Seiring waktu, tepatnya sejak tahun 2017, kebutuhan energi listrik di Indonesia terus bertambah. Data dari Kementerian Energi dan Sumber Daya Mineral (ESDM) menunjukkan bahwa pada 2023, konsumsi listrik Indonesia mencapai 1.285 kWh/kapita, meningkat dari tahun sebelumnya yang hanya sebesar 1.173 kWh/kapita. Adapun pada 2024, angka ini diproyeksikan mencapai sekitar 1.400 kWh/kapita. Dengan tren tersebut, jelas bahwa Indonesia membutuhkan sumber energi baru yang ramah lingkungan dan berkelanjutan.

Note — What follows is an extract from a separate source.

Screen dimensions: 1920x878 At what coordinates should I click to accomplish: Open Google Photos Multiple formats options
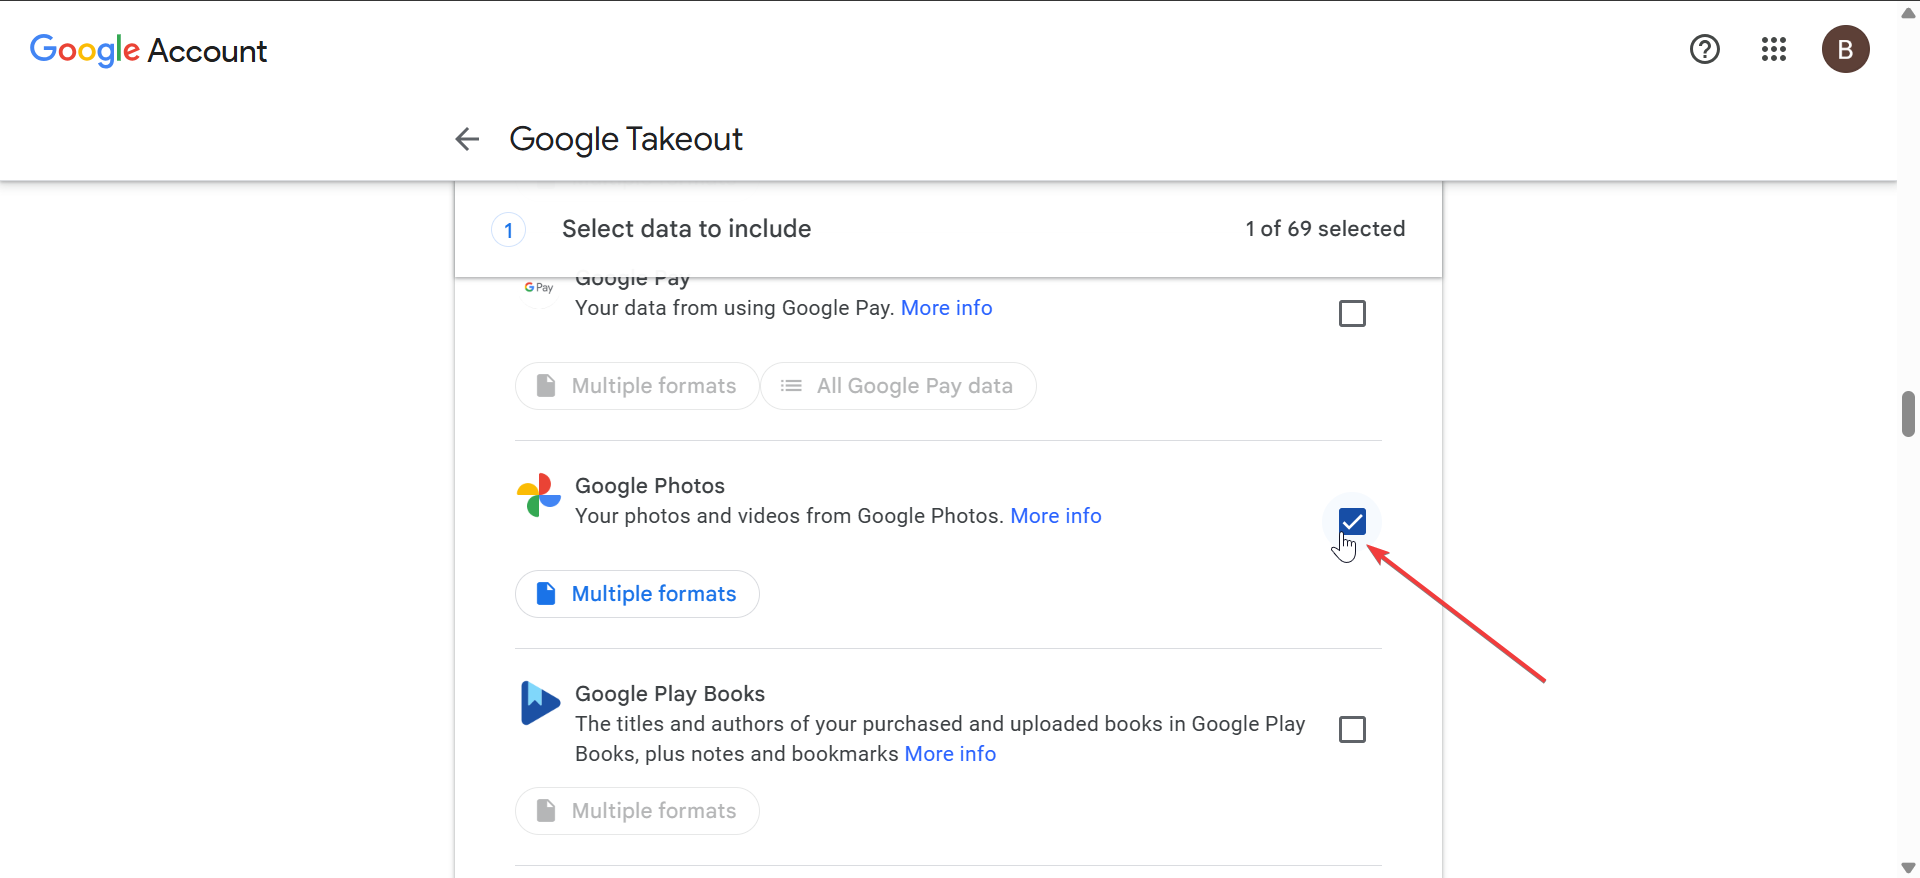point(637,594)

Sustainable Development Goals (SDGs) atau Tujuan Pembangunan Berkelanjutan (TPB) telah menjadi kompas pembangunan global, termasuk bagi Indonesia. Di antara 17 poin SDGs, urgensi masalah energi dan lingkungan terepresentasi khusus pada poin ketujuh: Energi bersih dan terjangkau, serta tersirat pada poin ke-11: Kota dan komunitas yang berkelanjutan, dan poin ke-13: Penanganan perubahan iklim. Inovasi seperti MFC dapat menjadi alat kunci untuk mencapai tujuan ini.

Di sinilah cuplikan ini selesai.